_Task directions_: Scan the records for "each". Show the matching lines.

--- Provided records ---

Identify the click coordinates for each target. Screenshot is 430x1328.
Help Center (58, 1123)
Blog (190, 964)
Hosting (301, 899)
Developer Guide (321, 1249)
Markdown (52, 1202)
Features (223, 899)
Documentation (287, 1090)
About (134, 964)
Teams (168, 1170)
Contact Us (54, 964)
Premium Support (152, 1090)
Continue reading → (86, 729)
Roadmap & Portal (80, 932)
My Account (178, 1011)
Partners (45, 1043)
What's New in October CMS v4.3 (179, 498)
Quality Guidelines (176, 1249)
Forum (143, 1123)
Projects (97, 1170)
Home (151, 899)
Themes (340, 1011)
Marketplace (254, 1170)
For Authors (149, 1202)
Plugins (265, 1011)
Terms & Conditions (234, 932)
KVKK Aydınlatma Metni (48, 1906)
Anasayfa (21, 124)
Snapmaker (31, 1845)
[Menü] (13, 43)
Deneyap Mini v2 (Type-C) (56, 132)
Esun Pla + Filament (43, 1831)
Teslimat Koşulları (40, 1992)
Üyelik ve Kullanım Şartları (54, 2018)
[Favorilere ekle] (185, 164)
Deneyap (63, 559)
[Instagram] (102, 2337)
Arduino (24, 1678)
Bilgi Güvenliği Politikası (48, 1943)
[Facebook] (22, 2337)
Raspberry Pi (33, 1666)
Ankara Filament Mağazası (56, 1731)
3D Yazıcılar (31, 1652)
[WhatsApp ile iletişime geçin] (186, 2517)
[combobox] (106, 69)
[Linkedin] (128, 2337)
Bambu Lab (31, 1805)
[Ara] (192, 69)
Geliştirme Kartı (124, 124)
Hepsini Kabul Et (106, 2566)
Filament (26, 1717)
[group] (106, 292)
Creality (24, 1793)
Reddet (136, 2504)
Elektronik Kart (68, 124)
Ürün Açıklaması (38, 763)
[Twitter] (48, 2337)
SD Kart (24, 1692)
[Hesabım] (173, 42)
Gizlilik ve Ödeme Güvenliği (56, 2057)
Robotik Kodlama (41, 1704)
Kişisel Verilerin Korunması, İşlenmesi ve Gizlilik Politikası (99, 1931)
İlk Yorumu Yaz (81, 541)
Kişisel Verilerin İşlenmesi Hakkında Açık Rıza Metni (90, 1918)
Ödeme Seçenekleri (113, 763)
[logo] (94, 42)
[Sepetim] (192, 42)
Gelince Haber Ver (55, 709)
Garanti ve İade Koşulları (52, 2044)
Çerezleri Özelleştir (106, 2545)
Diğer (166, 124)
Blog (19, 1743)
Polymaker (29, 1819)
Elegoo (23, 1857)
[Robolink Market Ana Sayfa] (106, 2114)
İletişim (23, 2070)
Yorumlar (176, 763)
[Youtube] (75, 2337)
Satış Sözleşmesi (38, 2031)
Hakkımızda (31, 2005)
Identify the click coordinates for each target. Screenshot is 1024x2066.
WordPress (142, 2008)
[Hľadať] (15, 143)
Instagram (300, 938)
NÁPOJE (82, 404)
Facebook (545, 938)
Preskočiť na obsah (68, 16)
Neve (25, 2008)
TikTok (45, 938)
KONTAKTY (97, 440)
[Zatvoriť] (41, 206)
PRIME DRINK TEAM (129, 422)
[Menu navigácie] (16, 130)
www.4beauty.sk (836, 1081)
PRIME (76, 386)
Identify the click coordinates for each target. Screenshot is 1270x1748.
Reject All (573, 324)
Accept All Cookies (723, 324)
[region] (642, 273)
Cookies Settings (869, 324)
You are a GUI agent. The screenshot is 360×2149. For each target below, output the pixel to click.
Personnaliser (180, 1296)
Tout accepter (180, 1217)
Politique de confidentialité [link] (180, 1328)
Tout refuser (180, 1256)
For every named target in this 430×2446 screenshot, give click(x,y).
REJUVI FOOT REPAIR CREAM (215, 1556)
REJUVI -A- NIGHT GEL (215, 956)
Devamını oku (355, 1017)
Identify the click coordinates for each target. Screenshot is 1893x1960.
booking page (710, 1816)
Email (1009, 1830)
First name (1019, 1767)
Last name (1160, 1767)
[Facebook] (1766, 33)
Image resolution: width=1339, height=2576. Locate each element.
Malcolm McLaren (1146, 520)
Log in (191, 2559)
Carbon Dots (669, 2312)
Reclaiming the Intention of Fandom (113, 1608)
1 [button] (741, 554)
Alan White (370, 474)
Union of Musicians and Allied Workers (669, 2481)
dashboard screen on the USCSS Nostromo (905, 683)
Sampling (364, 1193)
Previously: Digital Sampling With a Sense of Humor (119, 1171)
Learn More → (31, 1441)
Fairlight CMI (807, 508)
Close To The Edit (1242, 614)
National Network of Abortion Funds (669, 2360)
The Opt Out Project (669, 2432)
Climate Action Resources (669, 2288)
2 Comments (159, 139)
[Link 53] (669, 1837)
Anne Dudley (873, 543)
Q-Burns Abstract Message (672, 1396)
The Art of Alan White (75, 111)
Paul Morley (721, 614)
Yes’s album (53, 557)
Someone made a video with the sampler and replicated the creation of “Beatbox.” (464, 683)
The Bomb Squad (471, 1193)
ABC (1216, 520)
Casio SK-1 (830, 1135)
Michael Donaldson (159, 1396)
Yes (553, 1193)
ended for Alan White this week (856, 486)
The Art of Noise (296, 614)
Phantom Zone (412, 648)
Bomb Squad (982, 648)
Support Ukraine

---

_Completed exercise_:
Identify the click coordinates for each target. Screenshot is 430x1328.
Identify the click coordinates for each target. Screenshot is 1024x2066.
Identify the click coordinates for each target. Screenshot is 1270x1748.
You are a GUI agent. The screenshot is 360×2149. For each target below, output the pixel to click.
Identify the click coordinates for each target. Screenshot is 1893x1960.
Image resolution: width=1339, height=2576. Locate each element.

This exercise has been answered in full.